None of my rack stuff does that. Recently, I watched a video on using a crossover box to isolate a band. Then compress only that band with an external compressor. It seems people take it to the next level with higher ratios than the 362's 2:1.

The Dolby vocal stretch or Lennon mod only applied the effect to higher bands.

It has a desirable sound for voice.
Yes that’s more part of vocal mixing to me. I usually have a multi-band on just the high frequencies as an additional de-essing step. It’s in another one of my videos :).
Vocal mixing
 

TalismanRich

Well-known member
Farview is correct.

It was designed to be a Dolby A compander noise reduction system. People started turning off the high frequency band in the decode stage, just like people used to encode cassettes with Dolby and then play them back without the decode system. It boosted the high frequencies. It became a "trick".
 

TalismanRich

Well-known member
You're missing the bottom part of the system, where the compression is subtracted from the compressed signal, which is supposed to restore the original response, minus 10-15dB of noise.Dolby A.jpg
 

Farview

www.farviewrecording.com
Yes, but calling it a multi-band compressor is kind of like calling a freight train an electric motor... technically correct, but misses the point.
 

TimOD

Member
I'd always prefer that the singer re-do whole sections, rather than a word or two, but if they want to do it like that, then we do it. If it's me singing, I always re-do the whole section, to keep it sounding natural. That's just me though. As far as de-essing, well, I think everyone is familiar now with the Attack Of The De-essers on a lot of modern music. I use automation along with the Eiosis 2 de-esser, part of the Slate family of plugs. It works, but you need to tweak the De-esser. It goes on the vocal track itself, as opposed to, say, the bus. So, quite a bit of the de-esseing is done with automation. It is tedious, but worth doing for sure.
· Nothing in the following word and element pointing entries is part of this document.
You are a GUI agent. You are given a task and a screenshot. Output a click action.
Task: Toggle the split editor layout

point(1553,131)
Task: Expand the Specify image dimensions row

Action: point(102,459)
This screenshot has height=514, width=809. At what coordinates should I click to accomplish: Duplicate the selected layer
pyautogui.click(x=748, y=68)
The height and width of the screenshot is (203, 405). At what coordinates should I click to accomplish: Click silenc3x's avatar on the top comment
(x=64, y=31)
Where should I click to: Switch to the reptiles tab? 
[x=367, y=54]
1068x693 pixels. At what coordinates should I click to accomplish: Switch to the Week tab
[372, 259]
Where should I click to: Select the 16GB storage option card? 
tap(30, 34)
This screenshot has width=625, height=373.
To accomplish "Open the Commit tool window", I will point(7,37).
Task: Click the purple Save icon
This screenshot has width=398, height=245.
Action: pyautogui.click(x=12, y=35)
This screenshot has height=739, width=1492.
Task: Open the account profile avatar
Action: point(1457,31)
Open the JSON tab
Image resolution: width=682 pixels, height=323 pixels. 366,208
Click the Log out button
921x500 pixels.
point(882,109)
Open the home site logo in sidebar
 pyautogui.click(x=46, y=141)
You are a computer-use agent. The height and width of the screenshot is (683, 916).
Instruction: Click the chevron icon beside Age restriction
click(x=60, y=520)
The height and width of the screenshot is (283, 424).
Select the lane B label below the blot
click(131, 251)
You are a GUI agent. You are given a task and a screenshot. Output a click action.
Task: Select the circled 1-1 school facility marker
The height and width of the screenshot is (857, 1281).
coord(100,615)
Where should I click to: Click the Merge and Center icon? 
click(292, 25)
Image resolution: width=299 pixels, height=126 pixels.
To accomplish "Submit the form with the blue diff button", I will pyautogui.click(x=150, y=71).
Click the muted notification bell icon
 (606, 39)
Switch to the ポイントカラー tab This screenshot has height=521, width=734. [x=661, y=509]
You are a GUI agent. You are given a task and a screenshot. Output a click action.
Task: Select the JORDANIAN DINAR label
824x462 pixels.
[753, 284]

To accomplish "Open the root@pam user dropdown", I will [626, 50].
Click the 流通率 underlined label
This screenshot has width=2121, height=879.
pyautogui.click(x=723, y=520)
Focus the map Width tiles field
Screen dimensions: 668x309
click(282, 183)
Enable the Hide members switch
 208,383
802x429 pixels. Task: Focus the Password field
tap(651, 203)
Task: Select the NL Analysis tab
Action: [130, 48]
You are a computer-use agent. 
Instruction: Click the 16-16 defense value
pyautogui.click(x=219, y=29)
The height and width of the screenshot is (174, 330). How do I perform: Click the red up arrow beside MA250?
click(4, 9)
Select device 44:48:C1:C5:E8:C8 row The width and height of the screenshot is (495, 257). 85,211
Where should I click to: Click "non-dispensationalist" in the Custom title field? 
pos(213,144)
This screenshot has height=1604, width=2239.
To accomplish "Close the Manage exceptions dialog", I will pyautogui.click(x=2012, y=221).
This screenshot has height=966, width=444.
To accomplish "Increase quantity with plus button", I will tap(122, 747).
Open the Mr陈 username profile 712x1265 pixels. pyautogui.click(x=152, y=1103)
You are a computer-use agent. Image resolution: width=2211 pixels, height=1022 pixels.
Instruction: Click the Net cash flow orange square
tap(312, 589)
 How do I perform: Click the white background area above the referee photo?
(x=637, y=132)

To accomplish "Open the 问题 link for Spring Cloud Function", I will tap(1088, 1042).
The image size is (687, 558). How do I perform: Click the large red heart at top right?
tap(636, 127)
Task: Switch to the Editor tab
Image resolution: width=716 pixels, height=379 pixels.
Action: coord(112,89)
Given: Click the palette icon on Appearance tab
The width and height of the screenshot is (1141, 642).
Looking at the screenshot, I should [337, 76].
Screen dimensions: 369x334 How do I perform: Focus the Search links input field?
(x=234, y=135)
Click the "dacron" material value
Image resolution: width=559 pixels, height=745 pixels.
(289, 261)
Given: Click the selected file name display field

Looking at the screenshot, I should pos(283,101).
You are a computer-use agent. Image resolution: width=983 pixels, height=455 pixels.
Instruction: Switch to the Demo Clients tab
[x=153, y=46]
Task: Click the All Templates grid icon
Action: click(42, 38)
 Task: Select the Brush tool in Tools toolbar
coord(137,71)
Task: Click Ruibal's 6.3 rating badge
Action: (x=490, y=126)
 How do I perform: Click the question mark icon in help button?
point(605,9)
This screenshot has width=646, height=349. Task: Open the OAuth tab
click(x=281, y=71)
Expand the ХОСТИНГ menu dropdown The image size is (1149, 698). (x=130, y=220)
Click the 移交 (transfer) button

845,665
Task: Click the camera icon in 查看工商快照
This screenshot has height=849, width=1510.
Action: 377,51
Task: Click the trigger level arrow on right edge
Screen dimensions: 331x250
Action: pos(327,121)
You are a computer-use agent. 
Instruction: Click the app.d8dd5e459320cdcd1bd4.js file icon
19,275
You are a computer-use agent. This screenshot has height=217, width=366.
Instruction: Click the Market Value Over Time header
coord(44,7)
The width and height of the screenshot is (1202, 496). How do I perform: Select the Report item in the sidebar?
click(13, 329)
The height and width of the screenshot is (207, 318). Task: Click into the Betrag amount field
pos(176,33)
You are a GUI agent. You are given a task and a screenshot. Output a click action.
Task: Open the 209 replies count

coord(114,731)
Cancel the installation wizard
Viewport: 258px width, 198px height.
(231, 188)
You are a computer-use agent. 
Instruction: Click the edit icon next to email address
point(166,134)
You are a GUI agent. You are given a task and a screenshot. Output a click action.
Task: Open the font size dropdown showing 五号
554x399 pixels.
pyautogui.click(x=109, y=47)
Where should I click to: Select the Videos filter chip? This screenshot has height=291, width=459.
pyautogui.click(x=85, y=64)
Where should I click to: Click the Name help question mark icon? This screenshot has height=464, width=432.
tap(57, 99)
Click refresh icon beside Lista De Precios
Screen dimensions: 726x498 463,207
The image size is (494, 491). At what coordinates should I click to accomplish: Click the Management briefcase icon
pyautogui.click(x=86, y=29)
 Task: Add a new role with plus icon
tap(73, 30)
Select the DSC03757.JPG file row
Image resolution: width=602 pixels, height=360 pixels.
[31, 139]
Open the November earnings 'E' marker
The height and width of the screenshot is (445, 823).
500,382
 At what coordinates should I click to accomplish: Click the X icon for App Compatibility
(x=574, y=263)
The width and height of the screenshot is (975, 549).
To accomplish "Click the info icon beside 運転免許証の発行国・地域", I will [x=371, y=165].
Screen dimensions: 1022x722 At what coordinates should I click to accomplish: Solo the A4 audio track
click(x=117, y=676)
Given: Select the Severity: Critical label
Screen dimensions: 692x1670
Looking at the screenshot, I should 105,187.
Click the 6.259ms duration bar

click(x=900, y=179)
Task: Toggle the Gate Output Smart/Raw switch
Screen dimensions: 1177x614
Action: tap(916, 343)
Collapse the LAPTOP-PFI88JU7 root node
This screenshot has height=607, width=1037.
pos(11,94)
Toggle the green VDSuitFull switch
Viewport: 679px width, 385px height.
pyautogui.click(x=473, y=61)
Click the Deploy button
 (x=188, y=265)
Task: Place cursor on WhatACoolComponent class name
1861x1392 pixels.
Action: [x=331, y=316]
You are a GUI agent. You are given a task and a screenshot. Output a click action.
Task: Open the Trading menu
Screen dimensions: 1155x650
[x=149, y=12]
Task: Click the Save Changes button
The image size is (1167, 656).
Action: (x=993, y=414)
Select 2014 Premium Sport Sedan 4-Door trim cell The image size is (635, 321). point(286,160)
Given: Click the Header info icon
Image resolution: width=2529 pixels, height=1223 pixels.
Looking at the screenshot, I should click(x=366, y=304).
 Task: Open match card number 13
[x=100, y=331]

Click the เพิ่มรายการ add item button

It's a real bummer when the singer rejects the take (or part of the take) that you spent some time on rolling off the esses and plosives. For the record, multi-band compression frightens me. It seems like overkill, or maybe a solution looking for a problem.
 

maartenl945

Member
I'd always prefer that the singer re-do whole sections, rather than a word or two, but if they want to do it like that, then we do it. If it's me singing, I always re-do the whole section, to keep it sounding natural. That's just me though. As far as de-essing, well, I think everyone is familiar now with the Attack Of The De-essers on a lot of modern music. I use automation along with the Eiosis 2 de-esser, part of the Slate family of plugs. It works, but you need to tweak the De-esser. It goes on the vocal track itself, as opposed to, say, the bus. So, quite a bit of the de-esseing is done with automation. It is tedious, but worth doing for sure. It's a real bummer when the singer rejects the take (or part of the take) that you spent some time on rolling off the esses and plosives. For the record, multi-band compression frightens me. It seems like overkill, or maybe a solution looking for a problem.
Yes we usually don't record/redo individual words or sentences with this singer either but we do full takes of the entire song or sections of it. But we then combine these full takes by comping and choosing the best parts of all takes. So it happens quite often that we just use a few words from a certain take, and then get back to the main take. If the sound, intent and delivery of the vocal is the same, I feel it works quite well.